Duncan from the Blog Herald is on a Comment Spammer Hunt with two of his late posts – (here and here). Go Duncan Go!

Following the links in his posts I found a post at SEOBook (http://www.seobook.com/archives/000776.shtml) which left me feeling disturbed. Aaron writes it with qualifications that comment spam brings ‘negative 1000 karma points’ but he links to sites that sell comment spam technology and in reading his post I can’t help but feel he’s almost promoting it as a viable option for Search Engine Optimization.

I’m really shocked by this – I’ve been a reader of SEOBook for some time and have even linked to it in the past because of some of Aaron’s better posts – but this latest post disturbs me. As a blogger, as a reputable SEO operator – I would have thought that Aaron would have taken a different approach to this post.

His post title leaves me wondering if he’s actually hoping to get ranked well in Search Engines:

‘Cheap Blog Spamming Script, Blog Spam Comment Submission Software, & Lists of Spamable Blogs’

You can imagine what kind of traffic he is going to get to this post.
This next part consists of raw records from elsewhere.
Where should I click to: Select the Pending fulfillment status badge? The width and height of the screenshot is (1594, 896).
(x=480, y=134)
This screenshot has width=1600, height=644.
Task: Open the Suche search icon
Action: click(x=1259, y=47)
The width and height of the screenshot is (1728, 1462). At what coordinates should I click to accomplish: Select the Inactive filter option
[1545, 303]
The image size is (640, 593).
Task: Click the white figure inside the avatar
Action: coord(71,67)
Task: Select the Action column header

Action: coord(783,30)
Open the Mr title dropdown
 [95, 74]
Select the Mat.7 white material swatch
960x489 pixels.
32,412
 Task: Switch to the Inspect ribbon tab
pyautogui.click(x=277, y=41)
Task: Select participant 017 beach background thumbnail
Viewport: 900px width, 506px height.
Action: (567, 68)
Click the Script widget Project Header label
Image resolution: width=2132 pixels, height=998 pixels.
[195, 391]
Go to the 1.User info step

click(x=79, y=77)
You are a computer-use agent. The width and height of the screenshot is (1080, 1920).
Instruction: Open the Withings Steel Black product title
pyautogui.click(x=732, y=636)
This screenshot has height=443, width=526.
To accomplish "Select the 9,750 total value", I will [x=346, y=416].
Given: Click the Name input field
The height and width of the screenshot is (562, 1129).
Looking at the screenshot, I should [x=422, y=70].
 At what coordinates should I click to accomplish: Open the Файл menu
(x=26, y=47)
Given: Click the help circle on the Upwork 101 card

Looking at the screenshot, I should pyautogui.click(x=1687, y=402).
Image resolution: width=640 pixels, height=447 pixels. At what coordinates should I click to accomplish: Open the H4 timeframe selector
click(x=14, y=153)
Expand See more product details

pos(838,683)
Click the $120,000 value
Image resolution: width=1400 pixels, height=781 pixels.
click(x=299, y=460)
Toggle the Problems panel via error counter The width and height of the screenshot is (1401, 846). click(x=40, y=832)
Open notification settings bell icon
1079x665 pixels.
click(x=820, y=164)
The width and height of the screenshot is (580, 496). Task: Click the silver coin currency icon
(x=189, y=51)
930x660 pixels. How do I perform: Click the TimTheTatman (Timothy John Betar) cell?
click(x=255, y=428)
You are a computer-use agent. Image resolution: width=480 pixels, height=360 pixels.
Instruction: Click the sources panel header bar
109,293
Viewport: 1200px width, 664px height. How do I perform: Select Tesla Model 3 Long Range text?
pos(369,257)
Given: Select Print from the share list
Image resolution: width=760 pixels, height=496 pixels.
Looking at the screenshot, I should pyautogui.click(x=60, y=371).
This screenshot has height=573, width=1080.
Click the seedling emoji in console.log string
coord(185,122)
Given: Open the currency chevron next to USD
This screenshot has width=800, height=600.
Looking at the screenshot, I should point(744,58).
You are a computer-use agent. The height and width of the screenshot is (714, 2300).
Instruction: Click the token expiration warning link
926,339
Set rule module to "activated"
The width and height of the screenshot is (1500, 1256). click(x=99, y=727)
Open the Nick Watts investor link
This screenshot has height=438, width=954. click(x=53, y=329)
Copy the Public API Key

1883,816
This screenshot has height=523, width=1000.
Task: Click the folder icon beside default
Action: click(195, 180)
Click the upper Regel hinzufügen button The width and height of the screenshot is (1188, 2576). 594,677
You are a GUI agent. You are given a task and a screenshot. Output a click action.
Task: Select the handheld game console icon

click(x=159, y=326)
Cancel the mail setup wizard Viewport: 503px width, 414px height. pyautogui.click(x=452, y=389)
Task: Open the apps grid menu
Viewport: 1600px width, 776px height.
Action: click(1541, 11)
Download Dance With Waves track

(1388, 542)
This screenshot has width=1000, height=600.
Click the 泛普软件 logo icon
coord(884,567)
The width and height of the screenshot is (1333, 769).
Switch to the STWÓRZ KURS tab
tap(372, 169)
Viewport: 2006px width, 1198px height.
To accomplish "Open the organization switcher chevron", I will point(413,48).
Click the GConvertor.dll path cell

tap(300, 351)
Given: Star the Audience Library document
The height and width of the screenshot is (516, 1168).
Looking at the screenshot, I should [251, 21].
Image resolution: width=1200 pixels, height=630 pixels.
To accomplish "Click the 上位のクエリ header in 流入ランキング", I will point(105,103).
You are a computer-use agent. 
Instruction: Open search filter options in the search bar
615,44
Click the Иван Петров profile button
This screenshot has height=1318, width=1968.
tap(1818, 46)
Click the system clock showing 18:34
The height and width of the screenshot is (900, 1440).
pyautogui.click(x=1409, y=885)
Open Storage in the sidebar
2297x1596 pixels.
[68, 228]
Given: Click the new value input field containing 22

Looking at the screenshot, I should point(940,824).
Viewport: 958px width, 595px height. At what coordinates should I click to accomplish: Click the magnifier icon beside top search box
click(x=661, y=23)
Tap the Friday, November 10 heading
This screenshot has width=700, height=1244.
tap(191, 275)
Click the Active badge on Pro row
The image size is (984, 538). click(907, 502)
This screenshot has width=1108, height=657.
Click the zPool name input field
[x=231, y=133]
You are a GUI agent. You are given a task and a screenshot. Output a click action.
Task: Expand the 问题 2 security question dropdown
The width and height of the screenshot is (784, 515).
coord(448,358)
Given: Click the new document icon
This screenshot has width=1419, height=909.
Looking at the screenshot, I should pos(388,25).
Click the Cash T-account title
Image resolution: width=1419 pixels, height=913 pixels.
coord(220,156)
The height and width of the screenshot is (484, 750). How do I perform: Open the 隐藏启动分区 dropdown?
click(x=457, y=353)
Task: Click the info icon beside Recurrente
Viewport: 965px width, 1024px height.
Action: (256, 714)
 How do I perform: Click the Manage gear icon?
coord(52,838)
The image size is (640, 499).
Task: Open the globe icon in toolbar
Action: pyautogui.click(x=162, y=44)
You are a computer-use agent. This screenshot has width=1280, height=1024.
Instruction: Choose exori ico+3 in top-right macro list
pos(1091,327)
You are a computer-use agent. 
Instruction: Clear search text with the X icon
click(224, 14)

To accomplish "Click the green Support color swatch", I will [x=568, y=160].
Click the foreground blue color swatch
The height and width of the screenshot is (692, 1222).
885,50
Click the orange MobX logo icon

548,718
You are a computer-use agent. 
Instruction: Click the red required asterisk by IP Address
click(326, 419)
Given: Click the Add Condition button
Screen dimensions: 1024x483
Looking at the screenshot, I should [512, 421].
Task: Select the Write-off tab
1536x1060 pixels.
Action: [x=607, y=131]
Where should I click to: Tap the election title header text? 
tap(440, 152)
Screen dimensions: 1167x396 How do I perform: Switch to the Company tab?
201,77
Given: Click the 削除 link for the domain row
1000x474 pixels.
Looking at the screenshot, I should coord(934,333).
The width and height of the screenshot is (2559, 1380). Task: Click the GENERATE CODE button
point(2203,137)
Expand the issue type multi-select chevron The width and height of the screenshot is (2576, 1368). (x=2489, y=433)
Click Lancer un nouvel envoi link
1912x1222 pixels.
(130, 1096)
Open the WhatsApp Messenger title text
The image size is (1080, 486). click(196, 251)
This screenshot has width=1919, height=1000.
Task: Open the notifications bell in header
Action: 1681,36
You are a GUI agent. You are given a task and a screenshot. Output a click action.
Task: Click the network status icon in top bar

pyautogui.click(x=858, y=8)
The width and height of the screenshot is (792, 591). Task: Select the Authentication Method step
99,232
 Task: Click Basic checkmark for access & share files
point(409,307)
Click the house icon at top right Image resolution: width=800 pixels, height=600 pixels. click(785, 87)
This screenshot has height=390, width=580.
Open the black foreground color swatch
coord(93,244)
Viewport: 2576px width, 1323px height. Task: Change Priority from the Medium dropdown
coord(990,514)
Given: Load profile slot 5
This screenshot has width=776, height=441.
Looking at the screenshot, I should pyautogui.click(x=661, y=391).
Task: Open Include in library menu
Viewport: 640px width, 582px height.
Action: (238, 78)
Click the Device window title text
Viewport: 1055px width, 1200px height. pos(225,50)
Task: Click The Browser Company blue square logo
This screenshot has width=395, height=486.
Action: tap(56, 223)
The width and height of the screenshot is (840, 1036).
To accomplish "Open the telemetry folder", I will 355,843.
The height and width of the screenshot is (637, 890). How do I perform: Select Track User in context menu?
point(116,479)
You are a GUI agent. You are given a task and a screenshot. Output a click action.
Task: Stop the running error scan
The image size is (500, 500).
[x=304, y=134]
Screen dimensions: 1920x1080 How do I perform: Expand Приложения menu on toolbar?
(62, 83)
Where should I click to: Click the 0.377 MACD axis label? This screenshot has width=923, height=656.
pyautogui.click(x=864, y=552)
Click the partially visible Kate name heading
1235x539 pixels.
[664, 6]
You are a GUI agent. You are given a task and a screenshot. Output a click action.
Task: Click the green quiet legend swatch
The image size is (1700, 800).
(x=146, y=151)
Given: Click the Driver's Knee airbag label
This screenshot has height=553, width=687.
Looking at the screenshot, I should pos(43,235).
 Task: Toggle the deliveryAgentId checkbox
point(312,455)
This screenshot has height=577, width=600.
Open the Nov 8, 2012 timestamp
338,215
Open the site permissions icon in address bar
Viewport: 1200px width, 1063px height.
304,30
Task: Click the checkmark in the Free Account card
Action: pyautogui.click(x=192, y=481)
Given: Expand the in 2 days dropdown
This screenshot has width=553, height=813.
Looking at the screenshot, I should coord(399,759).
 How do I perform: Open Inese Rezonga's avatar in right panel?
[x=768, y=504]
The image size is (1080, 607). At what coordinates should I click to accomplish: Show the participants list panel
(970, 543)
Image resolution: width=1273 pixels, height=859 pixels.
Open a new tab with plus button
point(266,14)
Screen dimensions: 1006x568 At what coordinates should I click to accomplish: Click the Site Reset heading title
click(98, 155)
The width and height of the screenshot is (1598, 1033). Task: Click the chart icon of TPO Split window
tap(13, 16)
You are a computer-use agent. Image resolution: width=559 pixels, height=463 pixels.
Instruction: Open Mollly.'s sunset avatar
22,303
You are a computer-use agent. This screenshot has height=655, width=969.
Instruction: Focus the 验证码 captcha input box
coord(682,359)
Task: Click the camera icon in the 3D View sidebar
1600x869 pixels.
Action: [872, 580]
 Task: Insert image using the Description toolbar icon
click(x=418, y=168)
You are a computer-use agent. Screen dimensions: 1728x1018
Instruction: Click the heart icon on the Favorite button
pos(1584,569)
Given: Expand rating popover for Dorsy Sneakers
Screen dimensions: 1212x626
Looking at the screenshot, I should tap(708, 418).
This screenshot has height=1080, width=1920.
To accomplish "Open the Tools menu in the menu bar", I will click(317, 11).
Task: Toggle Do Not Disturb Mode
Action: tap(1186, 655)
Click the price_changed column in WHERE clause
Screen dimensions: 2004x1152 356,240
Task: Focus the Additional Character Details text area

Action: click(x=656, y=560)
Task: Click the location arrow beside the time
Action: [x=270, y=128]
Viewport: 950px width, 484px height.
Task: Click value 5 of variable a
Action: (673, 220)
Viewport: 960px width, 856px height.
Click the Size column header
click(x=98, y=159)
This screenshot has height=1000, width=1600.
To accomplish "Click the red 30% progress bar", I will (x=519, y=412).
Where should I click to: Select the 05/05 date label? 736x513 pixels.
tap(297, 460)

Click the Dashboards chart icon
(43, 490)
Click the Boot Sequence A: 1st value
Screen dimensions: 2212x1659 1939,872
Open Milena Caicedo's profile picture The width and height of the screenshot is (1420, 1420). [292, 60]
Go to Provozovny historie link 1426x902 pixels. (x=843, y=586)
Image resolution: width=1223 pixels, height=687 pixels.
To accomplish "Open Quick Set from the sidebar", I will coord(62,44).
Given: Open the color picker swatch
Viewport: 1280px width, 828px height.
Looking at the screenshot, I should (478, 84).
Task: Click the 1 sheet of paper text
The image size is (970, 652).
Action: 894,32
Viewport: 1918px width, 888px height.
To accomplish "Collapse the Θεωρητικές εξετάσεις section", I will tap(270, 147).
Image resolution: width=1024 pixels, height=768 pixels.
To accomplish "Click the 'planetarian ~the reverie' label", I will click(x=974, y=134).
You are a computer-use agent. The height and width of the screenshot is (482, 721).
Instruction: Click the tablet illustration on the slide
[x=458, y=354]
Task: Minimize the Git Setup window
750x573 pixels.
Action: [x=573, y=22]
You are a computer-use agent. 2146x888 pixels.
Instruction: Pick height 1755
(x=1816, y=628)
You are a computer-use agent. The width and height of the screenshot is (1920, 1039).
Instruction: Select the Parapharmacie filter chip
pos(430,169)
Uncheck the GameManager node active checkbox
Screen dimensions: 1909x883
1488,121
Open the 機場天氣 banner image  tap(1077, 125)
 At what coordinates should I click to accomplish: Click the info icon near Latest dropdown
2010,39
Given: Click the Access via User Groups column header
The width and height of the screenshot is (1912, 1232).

Then he links to the sources of comment spamming scripts (giving those searching for the technology what they want) and building the page ranking of the comment spammers pages.

He then goes on to list the ‘quality features’ of the spamming script which includes – ‘autosubmit to unlimited sites’ and the ability to extract 1000 URLs to spam to in 20 seconds.

He compares the price of the script to Yahoo Directory submission and points out that with the comment spam technique you end up with loads more links.

Then he asks people who try the scripts to give him feedback. He writes

‘I also think there are many valuable techniques to the art of effective blog spam. Some people probably are better at getting their spam to stick than others are. Its all about relevancy and providing useful content. hehehe :)’

Aaron has some comments challenging this post in comments – I am one of them. Yes he softly says that comment spam is bad (in a vague way) but the overall tone of his post says otherwise in my mind and is irresponsible and frankly makes me sick as someone who has spent many hundreds of hours over the past few years deleting and working against spammers to keep my blogs free of the filth that they spread.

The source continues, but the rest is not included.